• Extrait cité:
Les personnes interviewées ont cité de nombreuses personnes qui, d’après elles, avaient été tuées et Amnesty International a recueilli les noms de plus de 240 victimes. Elle n’a pas pu vérifier de manière indépendante le bilan total, mais des témoignages concordants et des preuves venant étayer ces témoignages rendent plausible l’hypothèse de centaines de morts parmi la population.
Inhumation des morts
La plupart des inhumations ont eu lieu le 30 novembre ; il a toutefois fallu plusieurs jours pour récupérer et enterrer les corps.

• Données fournies:

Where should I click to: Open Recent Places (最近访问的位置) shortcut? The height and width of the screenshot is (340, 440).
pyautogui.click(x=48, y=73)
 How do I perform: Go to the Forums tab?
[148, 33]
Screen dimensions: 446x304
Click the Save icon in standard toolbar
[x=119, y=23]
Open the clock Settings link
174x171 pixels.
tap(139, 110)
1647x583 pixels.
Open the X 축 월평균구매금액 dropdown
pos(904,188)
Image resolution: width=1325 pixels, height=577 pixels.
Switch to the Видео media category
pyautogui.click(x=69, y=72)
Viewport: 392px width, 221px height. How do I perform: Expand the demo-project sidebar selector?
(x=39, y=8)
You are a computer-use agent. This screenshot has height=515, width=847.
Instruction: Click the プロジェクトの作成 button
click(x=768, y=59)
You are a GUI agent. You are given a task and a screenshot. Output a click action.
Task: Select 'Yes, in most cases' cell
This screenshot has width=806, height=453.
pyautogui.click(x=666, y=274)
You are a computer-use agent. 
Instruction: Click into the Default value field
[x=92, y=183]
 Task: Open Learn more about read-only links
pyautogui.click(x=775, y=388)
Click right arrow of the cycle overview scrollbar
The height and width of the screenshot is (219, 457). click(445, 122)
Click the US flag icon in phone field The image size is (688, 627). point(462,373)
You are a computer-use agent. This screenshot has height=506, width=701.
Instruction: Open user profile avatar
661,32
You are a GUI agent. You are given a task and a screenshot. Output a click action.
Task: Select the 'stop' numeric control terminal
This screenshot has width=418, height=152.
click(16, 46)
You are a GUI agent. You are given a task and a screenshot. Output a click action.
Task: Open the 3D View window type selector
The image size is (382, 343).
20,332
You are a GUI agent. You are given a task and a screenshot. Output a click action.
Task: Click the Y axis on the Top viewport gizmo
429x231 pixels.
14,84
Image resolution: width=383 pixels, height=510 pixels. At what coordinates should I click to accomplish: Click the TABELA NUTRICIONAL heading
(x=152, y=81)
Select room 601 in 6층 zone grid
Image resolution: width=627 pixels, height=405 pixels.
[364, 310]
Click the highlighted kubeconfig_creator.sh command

• À compléter:
- A) Répondez à ces questions d'après l'extrait cité, en marquant chaque réponse comme la question :
(i) Combien de noms de victimes Amnesty International a-t-elle recueillis ?
(ii) À quelle date la plupart des inhumations ont-elles eu lieu ?
(iii) Combien de temps a-t-il fallu pour récupérer et enterrer les corps ?
- B) Indiquez, s'il vous plaît, si chaque affirmation concorde avec l'extrait cité, par oui ou non, en citant les mots qui tranchent :
(i) Amnesty International a vérifié de manière indépendante le bilan total.
(ii) Les témoignages recueillis concordent entre eux.
(iii) Tous les corps ont été enterrés le 30 novembre.
- C) Transformez en liste le paragraphe de l'extrait cité qui commence par « Les personnes interviewées », en gardant ses faits principaux.
Les lignes n'ont aucun rapport avec l'extrait cité.

• Corrigé de l'exercice:
- A)
(i) Les noms de plus de 240 victimes.
(ii) Le 30 novembre.
(iii) Plusieurs jours.

- B)
(i) Non : « Elle n’a pas pu vérifier de manière indépendante le bilan total ».
(ii) Oui : « des témoignages concordants ».
(iii) Non : « il a toutefois fallu plusieurs jours pour récupérer et enterrer les corps ».

- C)
- Les personnes interviewées ont cité de nombreuses personnes tuées selon elles.
- Amnesty International a recueilli les noms de plus de 240 victimes.
- Elle n’a pas pu vérifier de manière indépendante le bilan total.
- Des témoignages concordants et des preuves qui les étayent rendent plausible l’hypothèse de centaines de morts parmi la population.